--- start Exercise input ---
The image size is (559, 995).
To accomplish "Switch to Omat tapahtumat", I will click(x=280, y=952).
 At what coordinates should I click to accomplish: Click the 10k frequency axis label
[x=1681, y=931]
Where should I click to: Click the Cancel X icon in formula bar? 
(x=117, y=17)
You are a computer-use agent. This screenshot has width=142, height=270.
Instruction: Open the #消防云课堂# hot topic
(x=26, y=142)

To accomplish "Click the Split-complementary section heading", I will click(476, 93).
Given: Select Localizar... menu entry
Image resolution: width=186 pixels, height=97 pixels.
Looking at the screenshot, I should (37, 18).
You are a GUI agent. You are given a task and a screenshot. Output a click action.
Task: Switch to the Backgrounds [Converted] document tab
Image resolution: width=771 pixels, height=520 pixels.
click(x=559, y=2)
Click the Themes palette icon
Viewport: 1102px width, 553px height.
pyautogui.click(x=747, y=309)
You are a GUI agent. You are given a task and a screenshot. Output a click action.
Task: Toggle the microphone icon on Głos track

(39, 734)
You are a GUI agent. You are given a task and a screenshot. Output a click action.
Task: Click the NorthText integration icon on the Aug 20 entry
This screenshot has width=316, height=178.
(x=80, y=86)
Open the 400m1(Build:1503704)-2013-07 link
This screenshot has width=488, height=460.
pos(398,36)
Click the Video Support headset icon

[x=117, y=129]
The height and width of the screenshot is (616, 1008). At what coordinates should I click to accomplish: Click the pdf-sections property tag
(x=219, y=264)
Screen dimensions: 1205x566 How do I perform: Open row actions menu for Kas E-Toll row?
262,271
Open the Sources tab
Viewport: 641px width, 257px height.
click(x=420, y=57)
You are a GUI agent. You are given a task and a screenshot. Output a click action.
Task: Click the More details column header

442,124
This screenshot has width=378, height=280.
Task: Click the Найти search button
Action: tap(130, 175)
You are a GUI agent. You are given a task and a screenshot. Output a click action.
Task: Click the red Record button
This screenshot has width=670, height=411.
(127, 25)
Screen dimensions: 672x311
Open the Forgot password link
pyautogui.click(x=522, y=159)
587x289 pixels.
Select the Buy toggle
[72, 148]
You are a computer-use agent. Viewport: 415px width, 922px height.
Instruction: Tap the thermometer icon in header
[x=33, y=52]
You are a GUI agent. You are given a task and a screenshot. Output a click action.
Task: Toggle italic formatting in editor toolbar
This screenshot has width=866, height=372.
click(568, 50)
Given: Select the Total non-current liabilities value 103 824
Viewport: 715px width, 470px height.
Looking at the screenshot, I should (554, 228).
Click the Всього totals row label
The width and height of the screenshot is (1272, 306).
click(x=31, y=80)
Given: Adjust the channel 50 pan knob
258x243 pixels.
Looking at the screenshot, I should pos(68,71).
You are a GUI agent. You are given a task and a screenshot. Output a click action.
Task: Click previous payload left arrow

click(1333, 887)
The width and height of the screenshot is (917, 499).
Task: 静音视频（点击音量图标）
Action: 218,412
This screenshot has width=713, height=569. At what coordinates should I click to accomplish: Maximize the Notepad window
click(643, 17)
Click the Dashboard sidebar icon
--- end Exercise input ---
Copy every line of the listing above verbatim.

The image size is (559, 995).
To accomplish "Switch to Omat tapahtumat", I will click(x=280, y=952).
 At what coordinates should I click to accomplish: Click the 10k frequency axis label
[x=1681, y=931]
Where should I click to: Click the Cancel X icon in formula bar? 
(x=117, y=17)
You are a computer-use agent. This screenshot has width=142, height=270.
Instruction: Open the #消防云课堂# hot topic
(x=26, y=142)

To accomplish "Click the Split-complementary section heading", I will click(476, 93).
Given: Select Localizar... menu entry
Image resolution: width=186 pixels, height=97 pixels.
Looking at the screenshot, I should (37, 18).
You are a GUI agent. You are given a task and a screenshot. Output a click action.
Task: Switch to the Backgrounds [Converted] document tab
Image resolution: width=771 pixels, height=520 pixels.
click(x=559, y=2)
Click the Themes palette icon
Viewport: 1102px width, 553px height.
pyautogui.click(x=747, y=309)
You are a GUI agent. You are given a task and a screenshot. Output a click action.
Task: Toggle the microphone icon on Głos track

(39, 734)
You are a GUI agent. You are given a task and a screenshot. Output a click action.
Task: Click the NorthText integration icon on the Aug 20 entry
This screenshot has width=316, height=178.
(x=80, y=86)
Open the 400m1(Build:1503704)-2013-07 link
This screenshot has width=488, height=460.
pos(398,36)
Click the Video Support headset icon

[x=117, y=129]
The height and width of the screenshot is (616, 1008). At what coordinates should I click to accomplish: Click the pdf-sections property tag
(x=219, y=264)
Screen dimensions: 1205x566 How do I perform: Open row actions menu for Kas E-Toll row?
262,271
Open the Sources tab
Viewport: 641px width, 257px height.
click(x=420, y=57)
You are a GUI agent. You are given a task and a screenshot. Output a click action.
Task: Click the More details column header

442,124
This screenshot has width=378, height=280.
Task: Click the Найти search button
Action: tap(130, 175)
You are a GUI agent. You are given a task and a screenshot. Output a click action.
Task: Click the red Record button
This screenshot has width=670, height=411.
(127, 25)
Screen dimensions: 672x311
Open the Forgot password link
pyautogui.click(x=522, y=159)
587x289 pixels.
Select the Buy toggle
[72, 148]
You are a computer-use agent. Viewport: 415px width, 922px height.
Instruction: Tap the thermometer icon in header
[x=33, y=52]
You are a GUI agent. You are given a task and a screenshot. Output a click action.
Task: Toggle italic formatting in editor toolbar
This screenshot has width=866, height=372.
click(568, 50)
Given: Select the Total non-current liabilities value 103 824
Viewport: 715px width, 470px height.
Looking at the screenshot, I should (554, 228).
Click the Всього totals row label
The width and height of the screenshot is (1272, 306).
click(x=31, y=80)
Given: Adjust the channel 50 pan knob
258x243 pixels.
Looking at the screenshot, I should pos(68,71).
You are a GUI agent. You are given a task and a screenshot. Output a click action.
Task: Click previous payload left arrow

click(1333, 887)
The width and height of the screenshot is (917, 499).
Task: 静音视频（点击音量图标）
Action: 218,412
This screenshot has width=713, height=569. At what coordinates should I click to accomplish: Maximize the Notepad window
click(643, 17)
Click the Dashboard sidebar icon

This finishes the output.